• _THE TASK_: Type out each record word for word. Pictures stay out.

----------

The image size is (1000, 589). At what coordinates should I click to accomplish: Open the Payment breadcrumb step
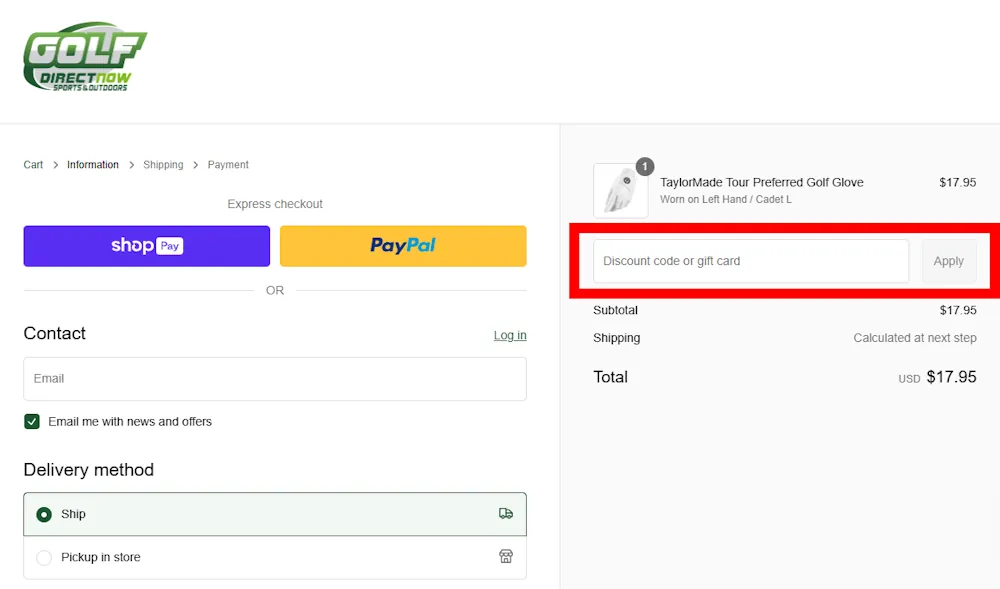pos(228,165)
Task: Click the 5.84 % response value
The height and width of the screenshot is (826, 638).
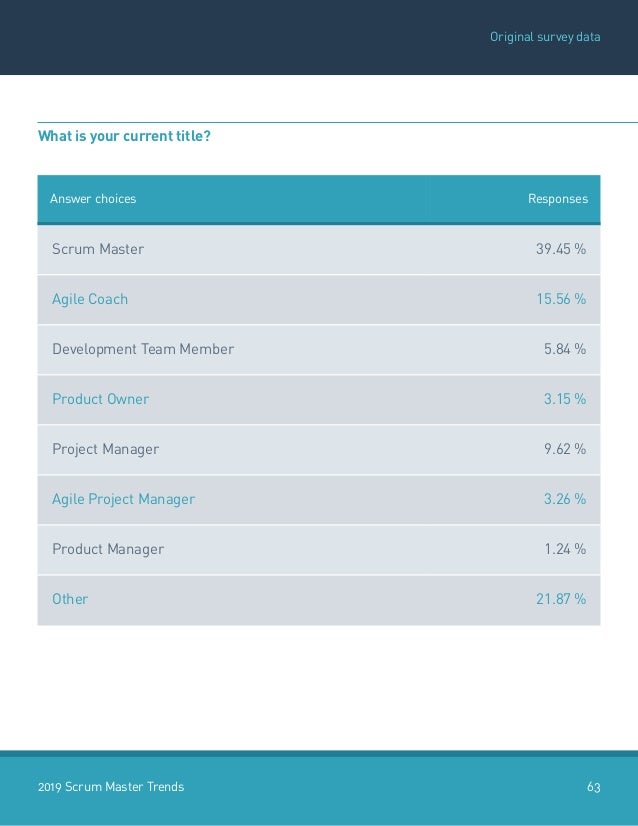Action: point(565,349)
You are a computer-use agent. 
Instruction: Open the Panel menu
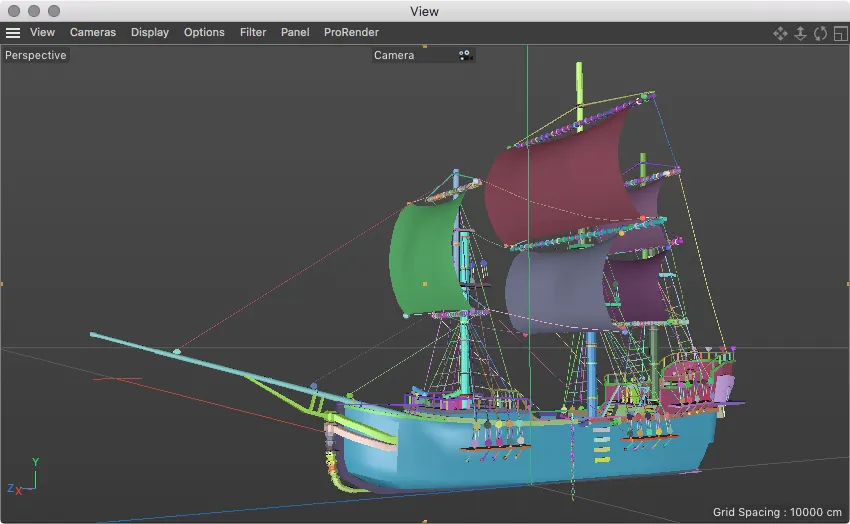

----------

• _RESULT OF THE EXERCISE_:
The image size is (1000, 589). At what coordinates should I click to accomplish: Open the Payment breadcrumb step
pos(228,165)
Task: Click the 5.84 % response value
The height and width of the screenshot is (826, 638).
Action: point(565,349)
You are a computer-use agent. 
Instruction: Open the Panel menu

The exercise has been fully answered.